The 41-year-old Australian took refuge in the embassy after the supreme court ordered his extradition to Sweden, where he faces allegations of serious sexual misconduct. Assange pointedly did not mention those allegations on Sunday, instead casting his predicament as a universal one of free speech struggling to survive in a “dangerous and oppressive world”. Britain says it is obliged to implement EU extradition law and will arrest Assange the second he leaves the building.
Speaking from the balcony in SW1, Assange claimed that the Met had come close to storming the embassy late last Wednesday. Britain sent a letter to Ecuador last week stating that it believes it is entitled to arrest Assange inside the building under the Diplomatic and Consular Premises Act 1987. The claim has enraged the government in Quito, which says the 1961 Vienna convention protects its – and others’ – diplomatic territory.
Assange said: “Inside this embassy in the dark, I could hear teams of police swarming up inside the building through its internal fire escape.” He said the only reason the UK “did not throw away the Vienna convention the other night” was because “the world is watching”. He also thanked embassy staff, “who have shown me hospitality and kindness, despite the threats we all received”.
Despite the heavy police presence on Sunday, the Foreign Office is clearly trying to find a diplomatic solution to the row with Ecuador. Foreign secretary William Hague has made it clear there is no suggestion that police would “storm” the embassy.
But Assange’s provocative balcony appearance, in which he praised “courageous Ecuador” while disparaging Britain, his long-suffering host country, will have won him few new friends in Downing Street. Assange’s supporters claim that if he is sent to Sweden he is in danger of being extradited to the US to be charged with espionage. Sweden has vehemently denied this.
On Sunday Assange said: “Will it [the US] return to and reaffirm the revolutionary values it was founded on, or will it lurch off the precipice, dragging us all into a dangerous and oppressive world?”

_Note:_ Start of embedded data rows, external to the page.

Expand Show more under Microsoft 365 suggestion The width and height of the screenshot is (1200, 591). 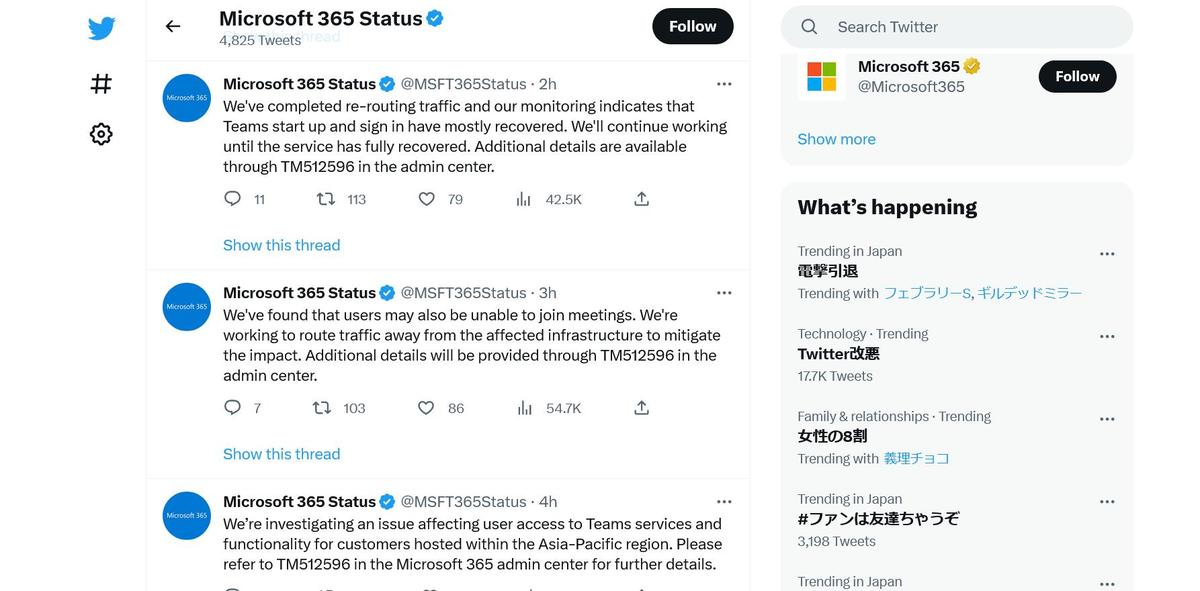click(836, 139)
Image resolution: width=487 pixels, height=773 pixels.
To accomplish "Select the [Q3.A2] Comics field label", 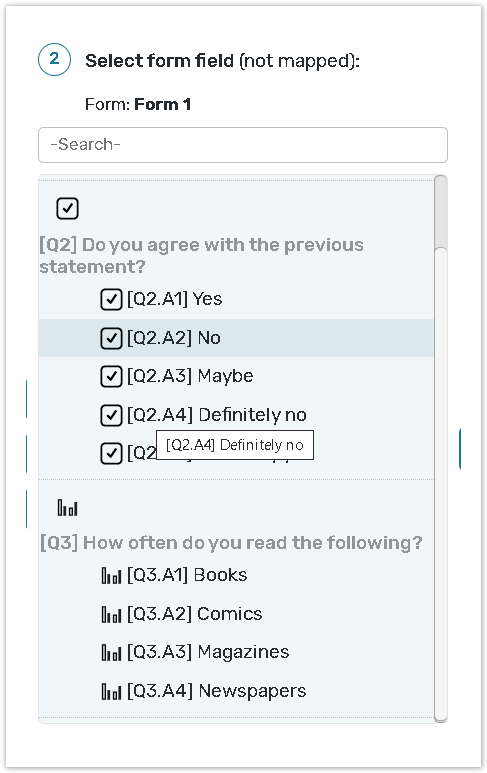I will pyautogui.click(x=195, y=614).
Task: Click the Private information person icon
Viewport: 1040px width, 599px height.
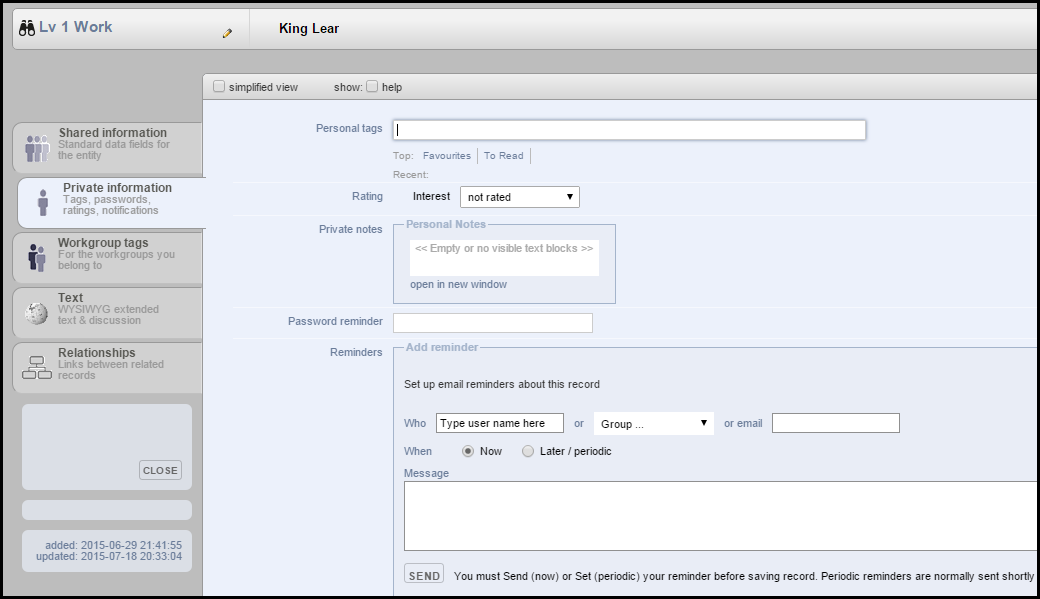Action: pyautogui.click(x=43, y=202)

He said there should be no “foolish talk” about prosecuting media organisations, mentioning not only WikiLeaks but also the New York Times, a paper Assange has previously bitterly criticised.
He also called on the US to end its “war on whistleblowers”, and demanded that Bradley Manning, the US army intelligence analyst suspected of leaking information, be released.
Manning has been charged with transferring classified data and delivering national defence information to an unauthorised source. He faces up to 52 years in jail.
Assange called him a hero and “an example to all of us” – drawing cheers from WikiLeaks fans packing the Knightsbridge pavement. “On Wednesday, Bradley Manning spent his 815th day of detention without trial,” Assange said. “The legal maximum is 120 days.”
Assange also made a rare mention of his children, “who have been denied their father”. He said he hoped soon to be back with them and the rest of his family, adding: “Forgive me, we will be reunited soon.”